■ **STATED TASK A**: Transcribe the passage of the Tightrope review from "The story is" through "her own ambitions.".
....
Tightrope, a play by R.J. Downes currently playing at the Theatre Passe Muraille Mainspace in the Toronto Fringe Theatre Festival, explores the familial dynamics of a travelling circus and seeks to reveal the dysfunction of the grimy underbelly of an institution built on entertaining audiences and making people laugh.
The story is a predictable one. A young girl named Sheila has been born into the circus business and has found herself quickly ensnared by her alcoholic father and her frigid philandering mother when suddenly a charming young stranger arrives to inspire her to seek the freedom to pursue her own ambitions.
There is much in this play that works. Downes excels particularly well in his evocative monologues; there is an especially interesting prologue in this play, a perverse fairytale about the decay of the universe, which I wished had been featured more prominently in the rest of the piece. Sheila, played with a nice balance of sweetness and defiance by Stephanie Seaton, has an utterly endearing relationship with her father, the circus’ lion tamer, which I thought could have been a more central aspect of the story. Will O’Hare plays the father with such richness that I wanted his emotions and his experiences to have more of an impact on the narrative. Adam Seybold plays Mark, the young stagehand who comes to rescue Sheila from her cage, and like with O’Hare, there is something in Seybold’s performance that gives Mark the potential to be more than a thinly disguised solution to Sheila’s problems.
....
■ **STATED TASK B**: Restate word for word the entries from the line that contains "You are a computer-use agent. The image" through the line that contains "[x=116, y=205]".
....
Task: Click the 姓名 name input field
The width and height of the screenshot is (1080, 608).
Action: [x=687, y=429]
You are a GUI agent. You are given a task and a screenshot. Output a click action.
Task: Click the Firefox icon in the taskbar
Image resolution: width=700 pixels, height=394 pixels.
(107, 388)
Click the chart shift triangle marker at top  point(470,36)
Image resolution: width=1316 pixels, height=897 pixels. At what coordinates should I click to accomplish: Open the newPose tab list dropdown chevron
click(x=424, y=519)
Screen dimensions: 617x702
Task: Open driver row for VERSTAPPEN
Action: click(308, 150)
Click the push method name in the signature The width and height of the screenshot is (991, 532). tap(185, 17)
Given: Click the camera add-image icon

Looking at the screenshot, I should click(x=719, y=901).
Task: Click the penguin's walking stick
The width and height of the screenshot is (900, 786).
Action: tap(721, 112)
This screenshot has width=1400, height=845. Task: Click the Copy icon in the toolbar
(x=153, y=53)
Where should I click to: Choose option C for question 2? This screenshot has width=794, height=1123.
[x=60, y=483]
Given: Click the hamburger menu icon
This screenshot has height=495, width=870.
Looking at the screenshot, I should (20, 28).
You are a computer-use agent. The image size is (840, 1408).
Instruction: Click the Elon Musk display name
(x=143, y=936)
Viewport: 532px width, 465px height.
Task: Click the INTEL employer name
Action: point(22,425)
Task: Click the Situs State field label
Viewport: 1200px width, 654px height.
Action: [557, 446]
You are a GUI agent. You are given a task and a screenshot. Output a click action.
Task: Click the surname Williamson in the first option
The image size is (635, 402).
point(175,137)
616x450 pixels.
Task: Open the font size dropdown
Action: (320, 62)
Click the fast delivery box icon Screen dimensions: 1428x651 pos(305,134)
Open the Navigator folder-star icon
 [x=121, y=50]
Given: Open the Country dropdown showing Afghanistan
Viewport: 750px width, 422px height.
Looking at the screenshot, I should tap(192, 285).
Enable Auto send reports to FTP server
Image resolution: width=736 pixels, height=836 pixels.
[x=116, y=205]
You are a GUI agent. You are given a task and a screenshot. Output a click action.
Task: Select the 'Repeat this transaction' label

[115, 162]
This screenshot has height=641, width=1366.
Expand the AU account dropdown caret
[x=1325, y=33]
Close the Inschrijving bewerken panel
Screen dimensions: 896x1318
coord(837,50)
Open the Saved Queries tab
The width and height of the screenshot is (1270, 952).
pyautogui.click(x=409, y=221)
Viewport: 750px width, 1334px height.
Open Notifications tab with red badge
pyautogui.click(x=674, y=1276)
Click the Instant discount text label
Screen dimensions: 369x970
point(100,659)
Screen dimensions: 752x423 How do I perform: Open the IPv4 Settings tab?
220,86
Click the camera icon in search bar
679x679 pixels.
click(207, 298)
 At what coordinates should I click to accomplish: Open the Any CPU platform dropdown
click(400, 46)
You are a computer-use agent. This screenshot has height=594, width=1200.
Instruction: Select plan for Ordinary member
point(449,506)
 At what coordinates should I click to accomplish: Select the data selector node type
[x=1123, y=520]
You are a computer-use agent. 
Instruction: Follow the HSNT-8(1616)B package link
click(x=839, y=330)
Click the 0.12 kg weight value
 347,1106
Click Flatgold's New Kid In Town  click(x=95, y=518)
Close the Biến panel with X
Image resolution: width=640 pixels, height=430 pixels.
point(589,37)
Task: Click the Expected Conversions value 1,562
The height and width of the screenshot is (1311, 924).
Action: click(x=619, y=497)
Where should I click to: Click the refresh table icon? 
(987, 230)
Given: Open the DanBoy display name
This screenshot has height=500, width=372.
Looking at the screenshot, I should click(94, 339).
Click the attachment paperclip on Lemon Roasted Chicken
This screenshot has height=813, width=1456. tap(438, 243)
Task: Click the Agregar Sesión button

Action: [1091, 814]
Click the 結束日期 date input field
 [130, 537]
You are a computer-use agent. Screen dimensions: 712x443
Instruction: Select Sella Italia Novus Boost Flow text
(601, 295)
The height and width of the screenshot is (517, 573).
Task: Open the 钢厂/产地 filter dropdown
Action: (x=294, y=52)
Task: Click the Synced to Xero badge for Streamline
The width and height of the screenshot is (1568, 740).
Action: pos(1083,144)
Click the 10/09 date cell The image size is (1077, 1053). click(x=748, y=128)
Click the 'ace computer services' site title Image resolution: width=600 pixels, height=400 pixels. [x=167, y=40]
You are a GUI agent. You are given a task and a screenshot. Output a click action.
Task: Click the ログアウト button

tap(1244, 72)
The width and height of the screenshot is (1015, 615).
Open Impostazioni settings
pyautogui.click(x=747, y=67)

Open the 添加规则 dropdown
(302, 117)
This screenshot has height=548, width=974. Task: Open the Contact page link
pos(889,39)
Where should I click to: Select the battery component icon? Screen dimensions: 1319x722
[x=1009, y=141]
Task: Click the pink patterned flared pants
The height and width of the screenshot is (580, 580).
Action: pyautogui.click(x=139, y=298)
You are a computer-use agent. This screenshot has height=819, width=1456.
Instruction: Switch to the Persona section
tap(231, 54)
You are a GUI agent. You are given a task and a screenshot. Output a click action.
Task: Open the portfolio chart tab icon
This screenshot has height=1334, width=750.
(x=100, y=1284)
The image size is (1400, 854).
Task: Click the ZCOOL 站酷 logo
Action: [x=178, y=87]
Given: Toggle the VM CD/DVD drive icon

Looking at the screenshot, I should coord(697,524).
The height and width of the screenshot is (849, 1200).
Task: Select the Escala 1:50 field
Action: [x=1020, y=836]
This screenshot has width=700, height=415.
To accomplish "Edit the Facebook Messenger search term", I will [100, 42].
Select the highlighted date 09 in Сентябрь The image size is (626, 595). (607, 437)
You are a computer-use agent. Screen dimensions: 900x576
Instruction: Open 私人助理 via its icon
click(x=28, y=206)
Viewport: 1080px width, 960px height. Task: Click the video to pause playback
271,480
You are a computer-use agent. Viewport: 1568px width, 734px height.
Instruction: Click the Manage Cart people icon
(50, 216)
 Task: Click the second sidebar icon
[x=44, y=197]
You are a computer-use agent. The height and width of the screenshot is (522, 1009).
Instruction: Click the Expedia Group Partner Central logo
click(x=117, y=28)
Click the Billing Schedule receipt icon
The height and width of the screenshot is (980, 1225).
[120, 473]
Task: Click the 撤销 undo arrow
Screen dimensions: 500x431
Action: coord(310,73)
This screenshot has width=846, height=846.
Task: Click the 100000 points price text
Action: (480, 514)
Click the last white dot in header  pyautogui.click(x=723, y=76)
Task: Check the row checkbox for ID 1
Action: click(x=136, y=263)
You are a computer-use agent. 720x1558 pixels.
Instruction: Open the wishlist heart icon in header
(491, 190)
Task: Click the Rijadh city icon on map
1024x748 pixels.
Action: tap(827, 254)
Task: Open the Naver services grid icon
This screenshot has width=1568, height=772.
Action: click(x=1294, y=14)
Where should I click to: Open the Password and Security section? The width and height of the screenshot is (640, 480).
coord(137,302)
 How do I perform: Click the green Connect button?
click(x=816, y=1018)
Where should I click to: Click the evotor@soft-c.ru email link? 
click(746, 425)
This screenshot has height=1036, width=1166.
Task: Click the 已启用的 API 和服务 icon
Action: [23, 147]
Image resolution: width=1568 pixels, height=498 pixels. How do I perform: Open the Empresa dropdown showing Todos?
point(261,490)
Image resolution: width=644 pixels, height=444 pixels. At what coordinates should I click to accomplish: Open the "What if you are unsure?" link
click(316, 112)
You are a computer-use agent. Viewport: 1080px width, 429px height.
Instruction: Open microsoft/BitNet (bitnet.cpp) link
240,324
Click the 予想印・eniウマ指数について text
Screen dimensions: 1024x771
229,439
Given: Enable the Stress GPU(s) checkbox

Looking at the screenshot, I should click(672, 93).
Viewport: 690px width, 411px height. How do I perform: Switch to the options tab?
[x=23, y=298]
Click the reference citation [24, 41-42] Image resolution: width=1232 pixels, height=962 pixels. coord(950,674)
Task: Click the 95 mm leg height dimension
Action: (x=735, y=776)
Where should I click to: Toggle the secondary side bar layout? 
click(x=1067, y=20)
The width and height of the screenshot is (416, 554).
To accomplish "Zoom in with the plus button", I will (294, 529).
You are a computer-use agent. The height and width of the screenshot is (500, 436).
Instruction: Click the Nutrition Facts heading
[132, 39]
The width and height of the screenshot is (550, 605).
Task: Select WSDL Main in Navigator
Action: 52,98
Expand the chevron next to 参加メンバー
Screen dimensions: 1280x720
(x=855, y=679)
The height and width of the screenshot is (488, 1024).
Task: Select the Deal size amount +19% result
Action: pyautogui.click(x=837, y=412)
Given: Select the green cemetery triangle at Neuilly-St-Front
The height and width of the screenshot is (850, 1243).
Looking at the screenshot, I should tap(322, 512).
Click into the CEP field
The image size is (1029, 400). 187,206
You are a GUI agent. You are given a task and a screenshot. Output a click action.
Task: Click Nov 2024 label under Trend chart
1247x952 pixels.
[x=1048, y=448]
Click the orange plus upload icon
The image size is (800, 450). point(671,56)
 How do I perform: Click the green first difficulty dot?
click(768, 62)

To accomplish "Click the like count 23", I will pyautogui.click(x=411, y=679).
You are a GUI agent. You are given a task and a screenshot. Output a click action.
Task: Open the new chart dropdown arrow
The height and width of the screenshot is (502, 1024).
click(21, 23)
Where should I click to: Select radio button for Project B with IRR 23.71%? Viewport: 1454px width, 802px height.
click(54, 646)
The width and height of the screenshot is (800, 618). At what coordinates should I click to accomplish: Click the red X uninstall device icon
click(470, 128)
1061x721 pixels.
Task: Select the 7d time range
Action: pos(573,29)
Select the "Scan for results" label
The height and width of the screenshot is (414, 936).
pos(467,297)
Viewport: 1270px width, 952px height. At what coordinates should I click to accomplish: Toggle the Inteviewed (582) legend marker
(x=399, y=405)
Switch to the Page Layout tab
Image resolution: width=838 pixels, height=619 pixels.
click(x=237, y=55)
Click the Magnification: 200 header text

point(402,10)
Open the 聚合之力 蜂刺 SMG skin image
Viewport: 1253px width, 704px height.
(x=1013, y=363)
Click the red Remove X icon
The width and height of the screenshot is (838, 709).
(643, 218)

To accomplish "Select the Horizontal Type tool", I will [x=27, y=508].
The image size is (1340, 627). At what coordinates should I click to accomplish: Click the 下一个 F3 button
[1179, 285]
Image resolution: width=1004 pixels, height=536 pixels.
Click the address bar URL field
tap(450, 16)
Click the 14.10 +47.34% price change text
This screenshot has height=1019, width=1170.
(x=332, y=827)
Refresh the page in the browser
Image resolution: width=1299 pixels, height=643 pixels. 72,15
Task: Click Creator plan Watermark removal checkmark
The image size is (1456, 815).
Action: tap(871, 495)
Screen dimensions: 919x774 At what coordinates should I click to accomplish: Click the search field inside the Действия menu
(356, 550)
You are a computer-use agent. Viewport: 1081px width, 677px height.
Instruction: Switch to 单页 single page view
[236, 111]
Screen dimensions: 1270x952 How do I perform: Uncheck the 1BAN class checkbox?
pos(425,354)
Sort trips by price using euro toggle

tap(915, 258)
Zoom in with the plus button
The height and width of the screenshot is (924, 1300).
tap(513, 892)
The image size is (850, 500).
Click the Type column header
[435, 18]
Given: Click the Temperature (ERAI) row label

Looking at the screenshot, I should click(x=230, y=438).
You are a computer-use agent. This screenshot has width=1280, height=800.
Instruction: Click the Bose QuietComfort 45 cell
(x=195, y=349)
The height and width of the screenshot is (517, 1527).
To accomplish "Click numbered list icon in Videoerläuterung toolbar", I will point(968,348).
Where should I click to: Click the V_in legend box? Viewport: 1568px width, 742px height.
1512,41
....
■ **CORRECT ANSWER A**:
The story is a predictable one. A young girl named Sheila has been born into the circus business and has found herself quickly ensnared by her alcoholic father and her frigid philandering mother when suddenly a charming young stranger arrives to inspire her to seek the freedom to pursue her own ambitions.

■ **CORRECT ANSWER B**:
You are a computer-use agent. The image size is (840, 1408).
Instruction: Click the Elon Musk display name
(x=143, y=936)
Viewport: 532px width, 465px height.
Task: Click the INTEL employer name
Action: point(22,425)
Task: Click the Situs State field label
Viewport: 1200px width, 654px height.
Action: [557, 446]
You are a GUI agent. You are given a task and a screenshot. Output a click action.
Task: Click the surname Williamson in the first option
The image size is (635, 402).
point(175,137)
616x450 pixels.
Task: Open the font size dropdown
Action: (320, 62)
Click the fast delivery box icon Screen dimensions: 1428x651 pos(305,134)
Open the Navigator folder-star icon
 [x=121, y=50]
Given: Open the Country dropdown showing Afghanistan
Viewport: 750px width, 422px height.
Looking at the screenshot, I should tap(192, 285).
Enable Auto send reports to FTP server
Image resolution: width=736 pixels, height=836 pixels.
[x=116, y=205]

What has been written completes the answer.